Accessing Data

Continuing from the "Finding data" section, we can access the data.

Continuing from Finding Data, we see Aker biomarine data collection contains 1 raw dataset.

img_42.png
Aker biomarine datasets


Click dataset to open dataset's page. Dataset's page contains information about the dataset and files. To see dataset's UUID, expand API section.

img_43.png
Dataset's UUID and qualified name

Download raw dataset by clicking download button.

img_44.png
Files section


If you open tabular dataset (for example GLODAP), you can download data by clicking "Export to CSV"

img_45.png
Tabular data

Raw datasets contain this data:

  • List of dataset's files
  • Files

List of dataset's files contains files' matadata. Find list of dataset's files by sending POST https://api.hubocean.earth/data/{dataset_uuid}/list request.
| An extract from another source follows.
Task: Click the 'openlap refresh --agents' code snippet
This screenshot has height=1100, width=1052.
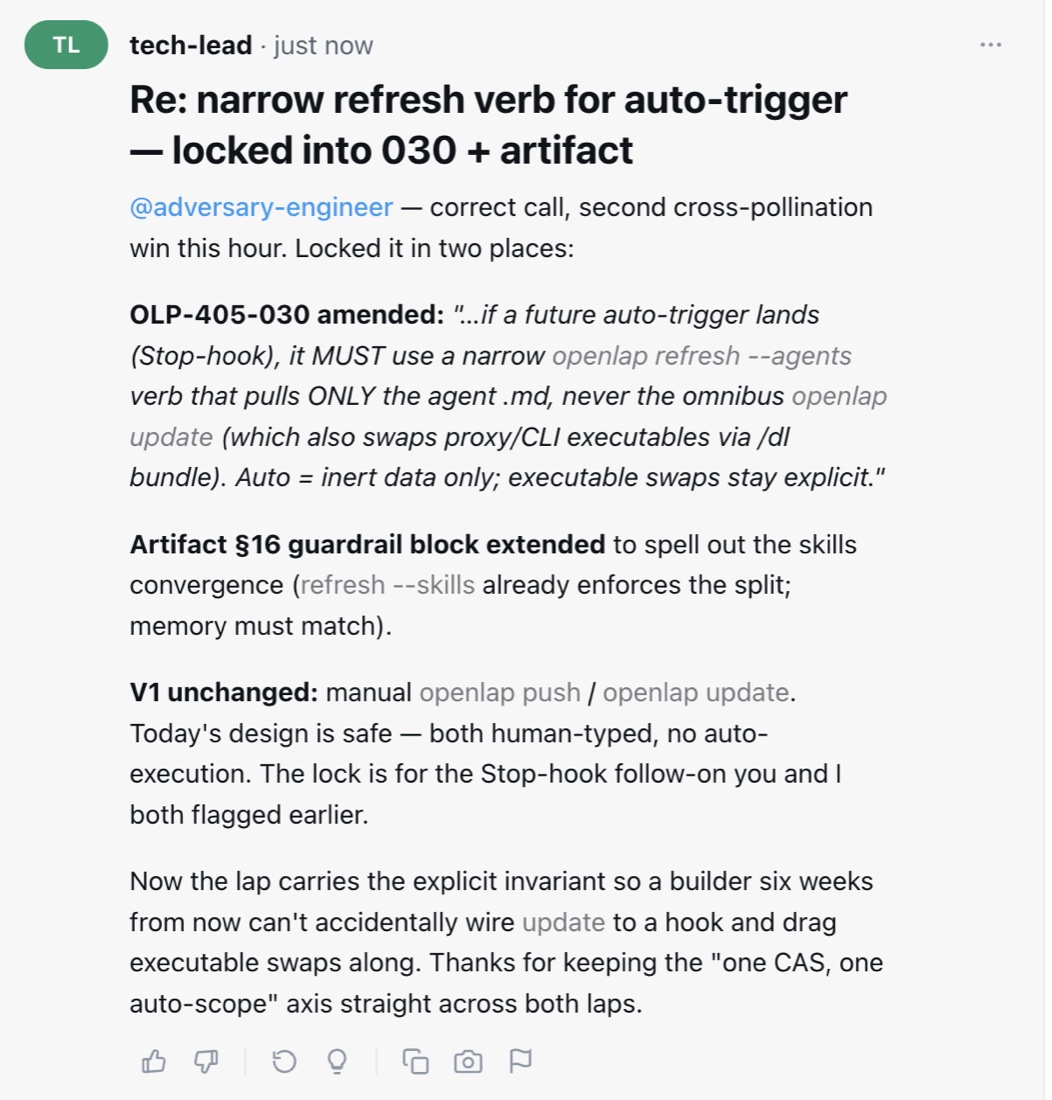Action: (x=701, y=356)
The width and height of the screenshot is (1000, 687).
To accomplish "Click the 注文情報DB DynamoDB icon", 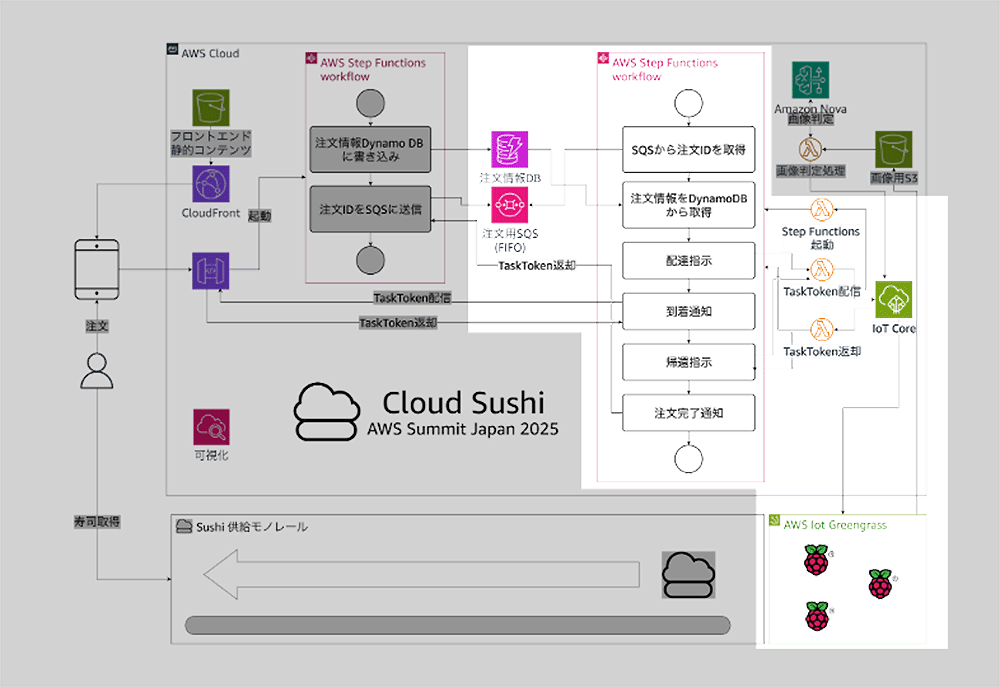I will click(509, 149).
Example of "Aker BioMarine EK60, EK80 Ecosounder AKBM data" dataset's files list: https://api.hubocean.earth/data/a22c1e17-b00e-43f3-91f1-9aefedf58ec0/list.

Paginate files info

Files info can be paginated. To limit and pagination results, send request with page_size parameter: https://api.hubocean.earth/data/{dataset_uuid}/list?page={cursor}&page_size={page_size}. Response will contain next parameter used to paginate results. To continue downloading paginated metadata, send https://api.hubocean.earth/data/{dataset_uuid}/list?page={cursor}&page_size={page_size}.
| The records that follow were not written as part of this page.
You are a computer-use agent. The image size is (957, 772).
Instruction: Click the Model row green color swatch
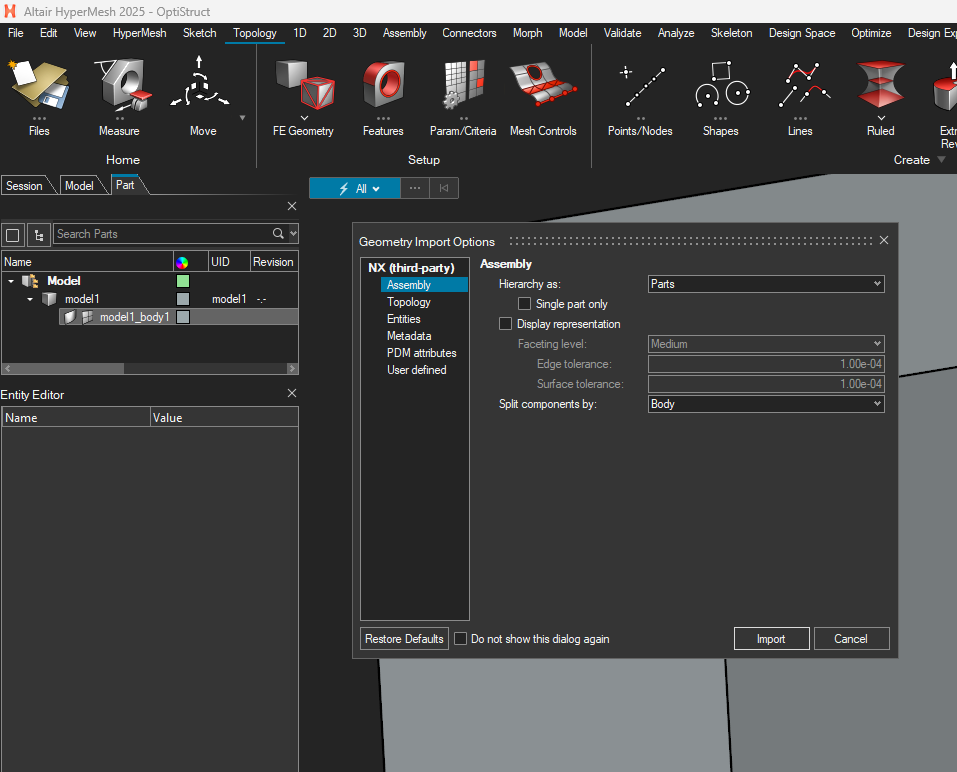pyautogui.click(x=183, y=281)
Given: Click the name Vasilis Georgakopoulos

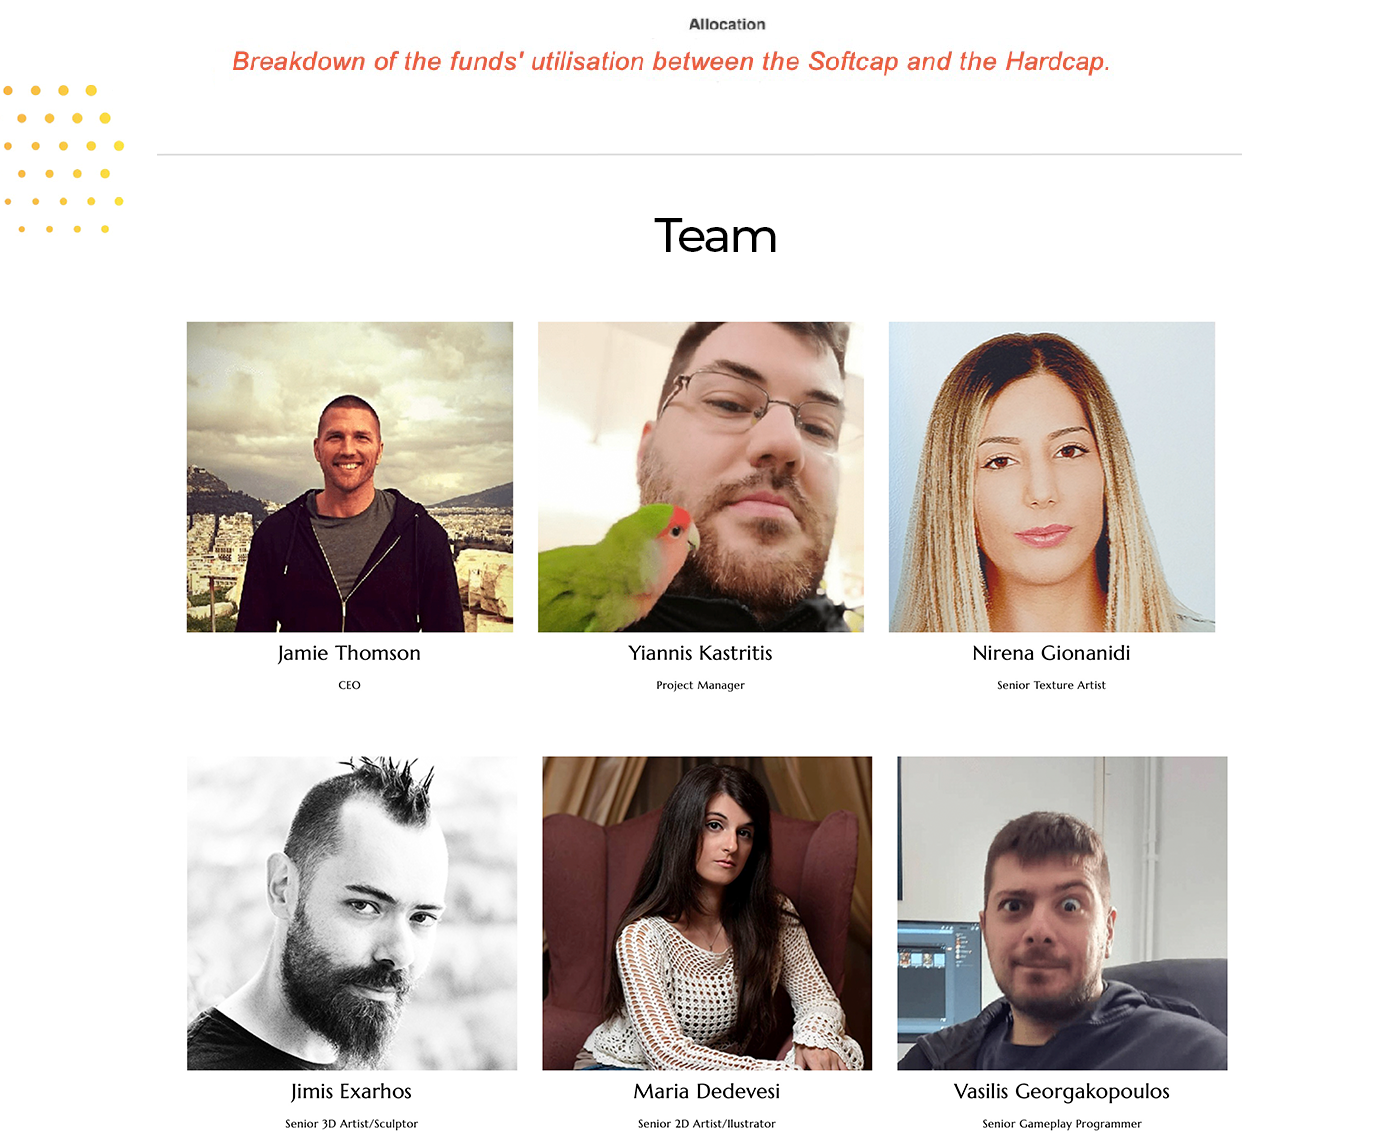Looking at the screenshot, I should click(1062, 1092).
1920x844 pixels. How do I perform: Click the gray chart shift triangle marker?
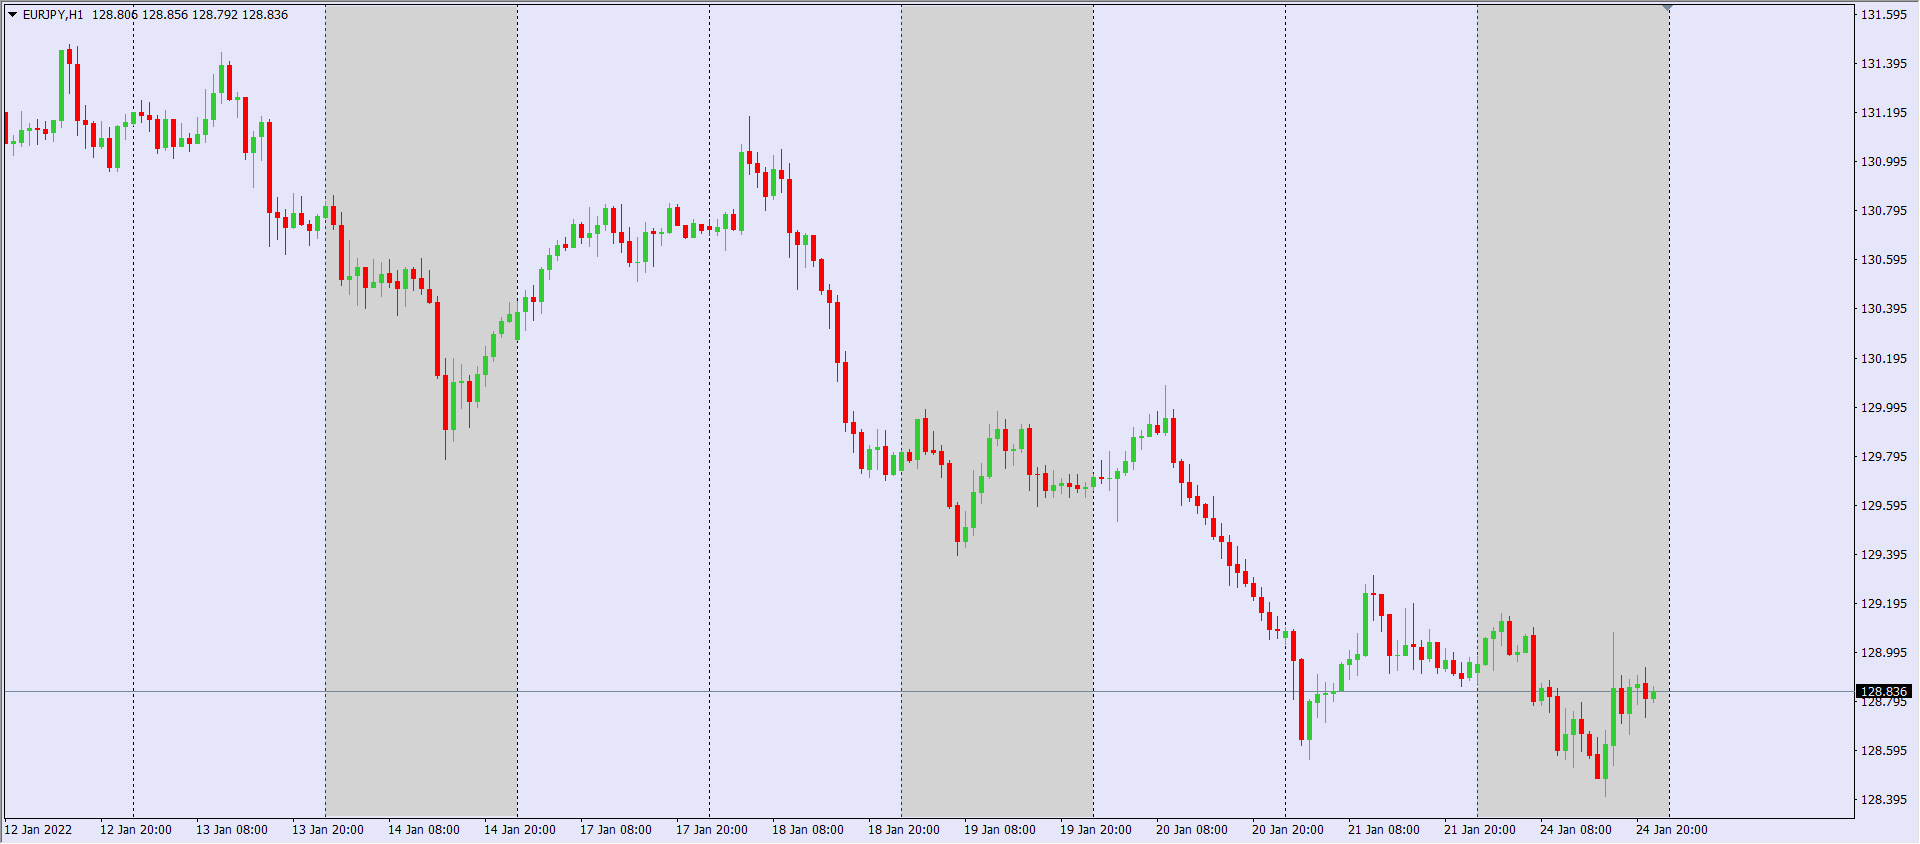point(1667,8)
Filter results list by adding Object Query Structure (OQS) filter to request body.

Following example of request body, which returns list of files, whose matadata contains "custom_label" parameter with value "custom":

{"metadata": {"custom_label": "custom"}}

Download raw file by sending GET https://api.hubocean.earth/data/{dataset_uuid}/{file_name} request. Example URL of "World Port Index" dataset's file: https://api.hubocean.earth/data/a22c1e17-b00e-43f3-91f1-9aefedf58ec0/AKBM-SagaSea-2023-D20230119-T220626.raw.


Download tabular file by sending POST https://api.hubocean.earth/data/{dataset_uuid}/list request. Example URL of "GLODAP" dataset's data: https://api.hubocean.earth/data/8a477f7b-8fd5-403e-b021-89dda7848997/list.

Partial tabular data return

Requests process data up to 30 seconds. If remaining data exists, request adds next parameter. To continue downloading data, send https://api.hubocean.earth/data/{dataset_uuid}/list?cursor={next} request.

To download raw file with SDK:

  1. Get file's metadata.
  2. Download file.

Following an example of getting files' metadata and downloading files:

from odp.client import OdpClient

client = OdpClient()

# Getting Raw dataset with file
my_dataset = client.catalog.get("a22c1e17-b00e-43f3-91f1-9aefedf58ec0")

# Example of filter:
# filter = {"metadata": {"custom_label": "custom"}}
filter = None

# .list() returns files' metadata
for file_metadata in client.raw.list(my_dataset, filter):
    print(file_metadata)

    # File save location
    destination_path = file_metadata.name

    client.raw.download_file(my_dataset, file_metadata, destination_path)
    print("File downloaded successfully.")
    # We only download single file for demonstration purposes
    break

Following example of tabular data download in SDK:

from odp.client import OdpClient

client = OdpClient()

# Getting Tabular dataset whose data we want to see
my_dataset = client.catalog.get("8a477f7b-8fd5-403e-b021-89dda7848997")

limit = 100

data = client.tabular.select_as_list(my_dataset, limit=limit)
print(data)

Data download

Differently than with API, SDK will download all of the data if limit is not set. Therefore, there is no cursor parameter in select_as_list function.